→ **What the exercise asks**:
The full listing needs to be output exactly.

**** Provided data

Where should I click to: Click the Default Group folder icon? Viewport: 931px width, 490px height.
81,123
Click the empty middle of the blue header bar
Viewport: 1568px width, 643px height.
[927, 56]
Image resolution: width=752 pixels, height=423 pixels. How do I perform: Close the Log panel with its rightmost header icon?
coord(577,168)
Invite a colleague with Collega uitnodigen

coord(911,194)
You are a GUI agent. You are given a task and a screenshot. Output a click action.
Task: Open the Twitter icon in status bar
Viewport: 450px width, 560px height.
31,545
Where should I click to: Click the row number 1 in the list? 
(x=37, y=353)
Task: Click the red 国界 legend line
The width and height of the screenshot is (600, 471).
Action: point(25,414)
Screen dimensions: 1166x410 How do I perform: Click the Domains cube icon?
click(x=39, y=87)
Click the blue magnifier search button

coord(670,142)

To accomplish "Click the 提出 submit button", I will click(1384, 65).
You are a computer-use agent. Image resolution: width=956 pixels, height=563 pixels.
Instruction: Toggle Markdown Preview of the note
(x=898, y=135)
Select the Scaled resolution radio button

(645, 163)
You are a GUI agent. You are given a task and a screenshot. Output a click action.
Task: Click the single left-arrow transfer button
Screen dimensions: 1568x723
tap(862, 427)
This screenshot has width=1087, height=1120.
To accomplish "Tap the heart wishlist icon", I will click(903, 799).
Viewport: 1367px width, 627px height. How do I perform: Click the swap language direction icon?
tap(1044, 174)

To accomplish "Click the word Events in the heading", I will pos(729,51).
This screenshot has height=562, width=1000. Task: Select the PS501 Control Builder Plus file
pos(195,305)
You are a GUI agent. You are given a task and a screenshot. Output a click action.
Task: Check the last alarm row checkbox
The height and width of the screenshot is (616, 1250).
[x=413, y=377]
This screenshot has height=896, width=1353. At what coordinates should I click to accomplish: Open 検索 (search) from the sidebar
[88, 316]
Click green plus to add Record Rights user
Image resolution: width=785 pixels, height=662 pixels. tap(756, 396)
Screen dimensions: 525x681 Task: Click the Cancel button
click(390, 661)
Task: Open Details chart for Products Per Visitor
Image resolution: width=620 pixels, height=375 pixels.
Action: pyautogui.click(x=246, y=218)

********

→ **Solution for this task**:
Where should I click to: Click the Default Group folder icon? Viewport: 931px width, 490px height.
81,123
Click the empty middle of the blue header bar
Viewport: 1568px width, 643px height.
[927, 56]
Image resolution: width=752 pixels, height=423 pixels. How do I perform: Close the Log panel with its rightmost header icon?
coord(577,168)
Invite a colleague with Collega uitnodigen

coord(911,194)
You are a GUI agent. You are given a task and a screenshot. Output a click action.
Task: Open the Twitter icon in status bar
Viewport: 450px width, 560px height.
31,545
Where should I click to: Click the row number 1 in the list? 
(x=37, y=353)
Task: Click the red 国界 legend line
The width and height of the screenshot is (600, 471).
Action: point(25,414)
Screen dimensions: 1166x410 How do I perform: Click the Domains cube icon?
click(x=39, y=87)
Click the blue magnifier search button

coord(670,142)

To accomplish "Click the 提出 submit button", I will click(1384, 65).
You are a computer-use agent. Image resolution: width=956 pixels, height=563 pixels.
Instruction: Toggle Markdown Preview of the note
(x=898, y=135)
Select the Scaled resolution radio button

(645, 163)
You are a GUI agent. You are given a task and a screenshot. Output a click action.
Task: Click the single left-arrow transfer button
Screen dimensions: 1568x723
tap(862, 427)
This screenshot has width=1087, height=1120.
To accomplish "Tap the heart wishlist icon", I will click(903, 799).
Viewport: 1367px width, 627px height. How do I perform: Click the swap language direction icon?
tap(1044, 174)

To accomplish "Click the word Events in the heading", I will pos(729,51).
This screenshot has height=562, width=1000. Task: Select the PS501 Control Builder Plus file
pos(195,305)
You are a GUI agent. You are given a task and a screenshot. Output a click action.
Task: Check the last alarm row checkbox
The height and width of the screenshot is (616, 1250).
[x=413, y=377]
This screenshot has height=896, width=1353. At what coordinates should I click to accomplish: Open 検索 (search) from the sidebar
[88, 316]
Click green plus to add Record Rights user
Image resolution: width=785 pixels, height=662 pixels. tap(756, 396)
Screen dimensions: 525x681 Task: Click the Cancel button
click(390, 661)
Task: Open Details chart for Products Per Visitor
Image resolution: width=620 pixels, height=375 pixels.
Action: pyautogui.click(x=246, y=218)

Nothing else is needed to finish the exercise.